WHAT THE TASK REQUIRES - When you repeat the listing below, keep every word exactly and leave out each picture.

>>>

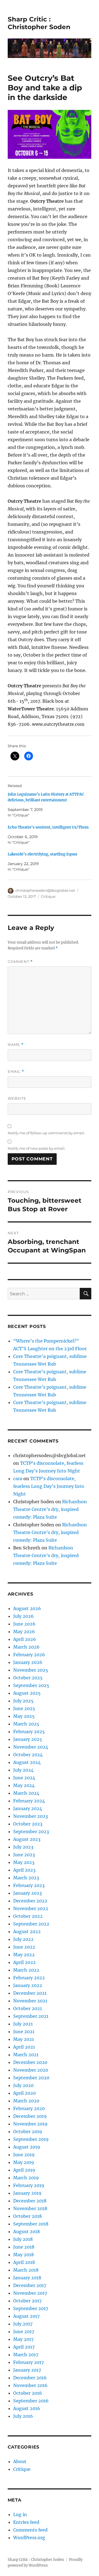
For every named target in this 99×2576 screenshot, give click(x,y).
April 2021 (24, 2047)
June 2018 (23, 2247)
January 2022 (27, 1985)
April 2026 (24, 1639)
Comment (20, 961)
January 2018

<<<

RESULT OF THIS EXERCISE -
For every named target in this 99×2576 screenshot, give click(x,y).
April 2021 (24, 2047)
June 2018 (23, 2247)
January 2022 (27, 1985)
April 2026 (24, 1639)
Comment (20, 961)
January 2018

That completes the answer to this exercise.